Mel Melton is an American musician, singer, and chef. Much of his music is in the Zydeco style and his cooking primarily focuses on the culture of southern Louisiana.

==Biography==
A native of Gastonia, North Carolina, Roy "Mel" Melton first went to Lafayette, Louisiana, to visit a college friend during the summer and play music before returning to the University of North Carolina. He changed his plans when he fell in love with the rich culture and physical beauty of southwest Louisiana. Melton soon moved permanently to Lafayette and began playing in a band he co-founded with slide-guitar player Sonny Landreth.

To help support his musical career, Melton took a series of jobs and eventually discovered a new talent and another part of the Cajun lifestyle: Louisiana cooking. Over the next fifteen years, he honed his musical and cooking skills, eventually becoming a well-known Cajun chef. At the same time, he was becoming known as a singer and a harmonica player who created a Zydeco style of playing that put him in great demand. In addition to playing with Sonny Landreth, Melton was frequently on stage with the King of Zydeco, Clifton Chenier, and spent a year touring with internationally known Zachary Richard.

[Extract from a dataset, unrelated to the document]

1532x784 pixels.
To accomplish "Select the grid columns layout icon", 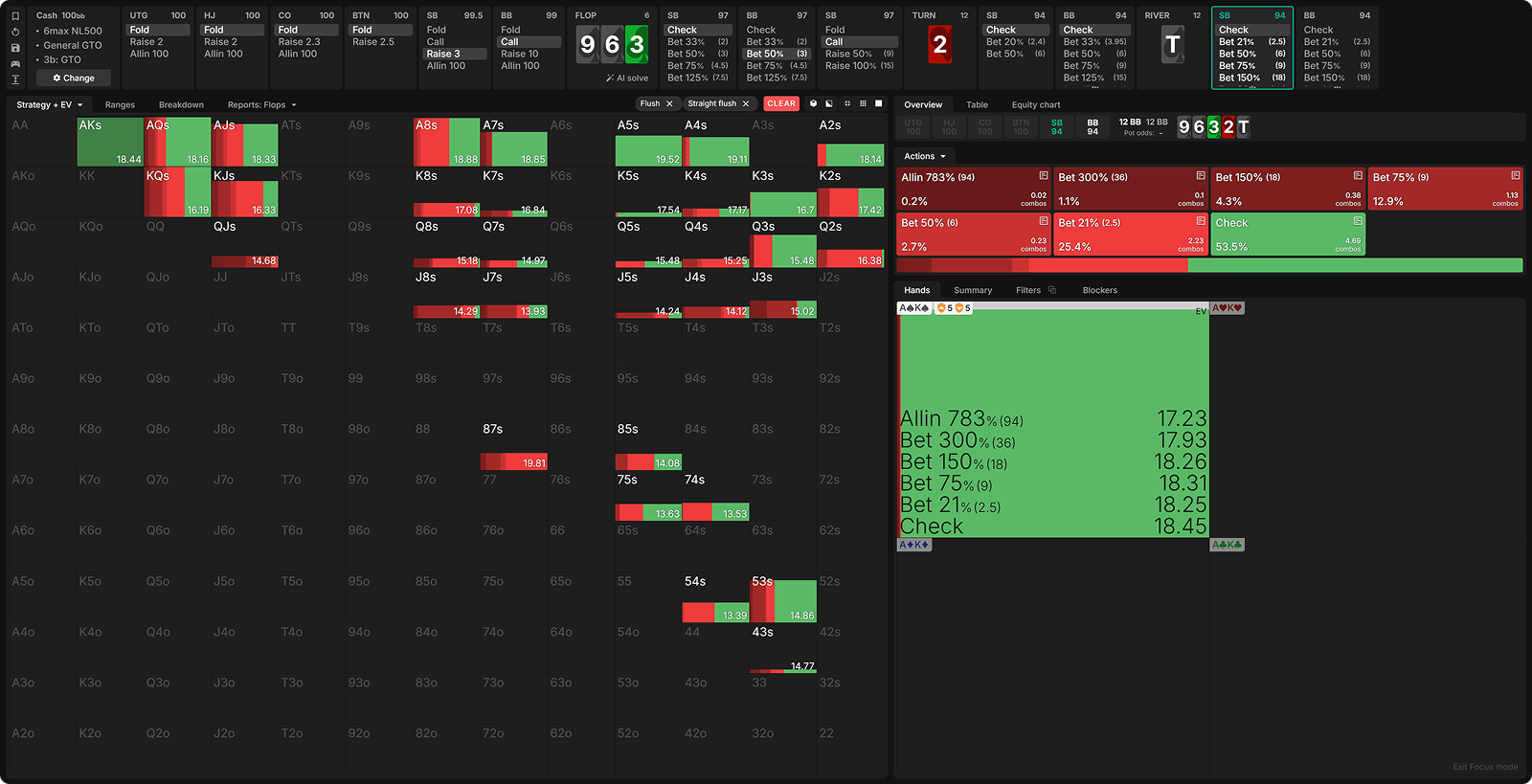I will tap(863, 103).
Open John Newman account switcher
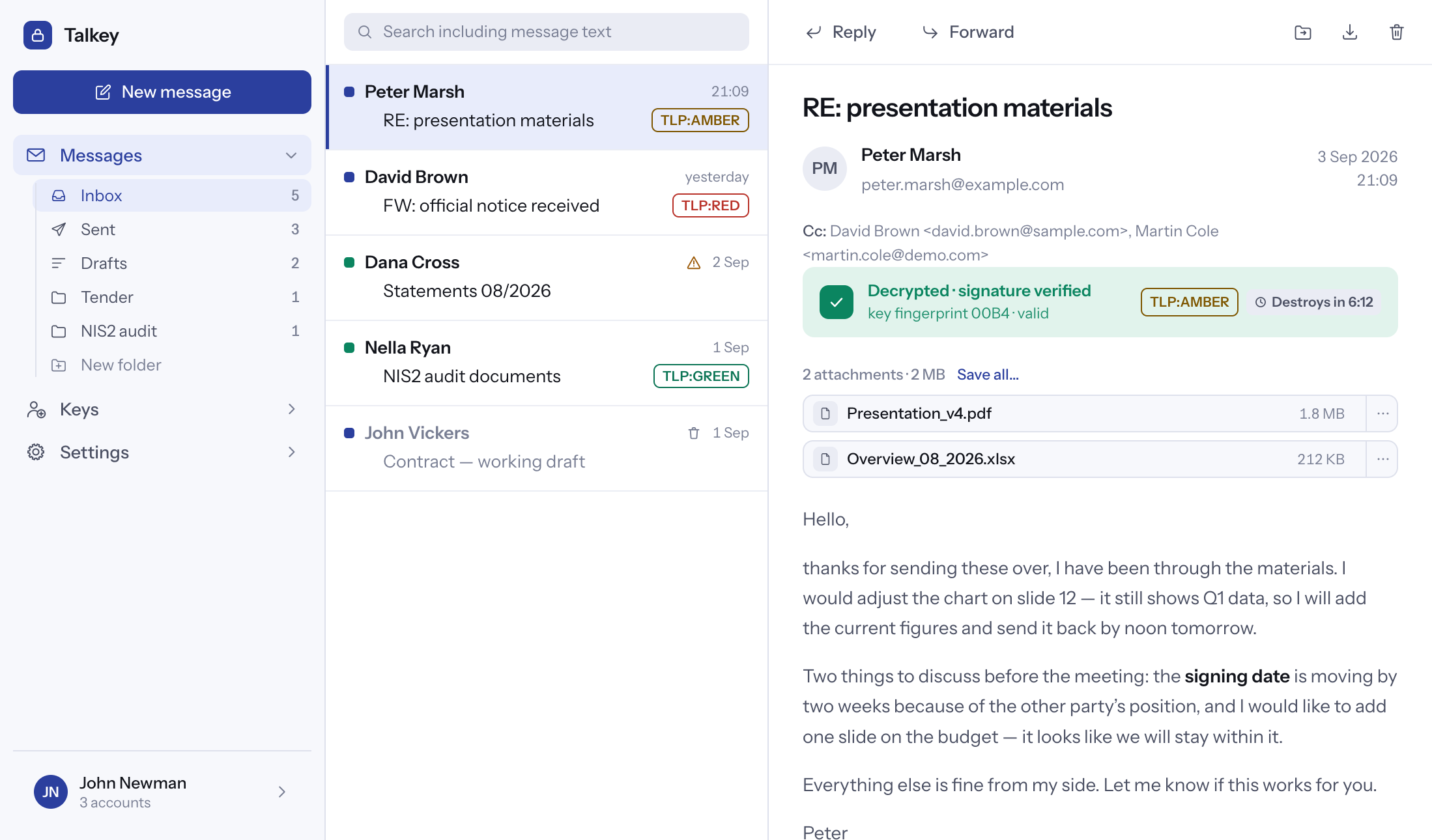Screen dimensions: 1432x840 (x=162, y=792)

Melton recorded on Landreth's first record, Blues Attack, which also featured C.J. Chenier on saxophone and Buckwheat Zydeco on the Hammond organ. In 1982, Landreth and Melton formed the band Bayou Rhythm, and eventually added C.J. Chenier to the lineup. The band recorded Way Down in Louisiana in 1985. A song on that record “Congo Square,” was co-written by Landreth and Melton and has since been recorded by The Neville Brothers, John Mayall, Tom Principato and several other artists. Bayou Rhythm toured heavily, headlined national shows and also opened for musicians including Ray Charles, B.B. King, Dr. John, The Neville Brothers, Stevie Ray Vaughan, Dave Edmunds, and The Fabulous Thunderbirds.

One of the special attractions of a Bayou Rhythm concert began at the American Music Festival in 1986, when Melton was challenged to a gumbo cook-off with fellow musician Rockin' Dopsie. The success of the event led Melton to cook more as part of his bands’ gigs.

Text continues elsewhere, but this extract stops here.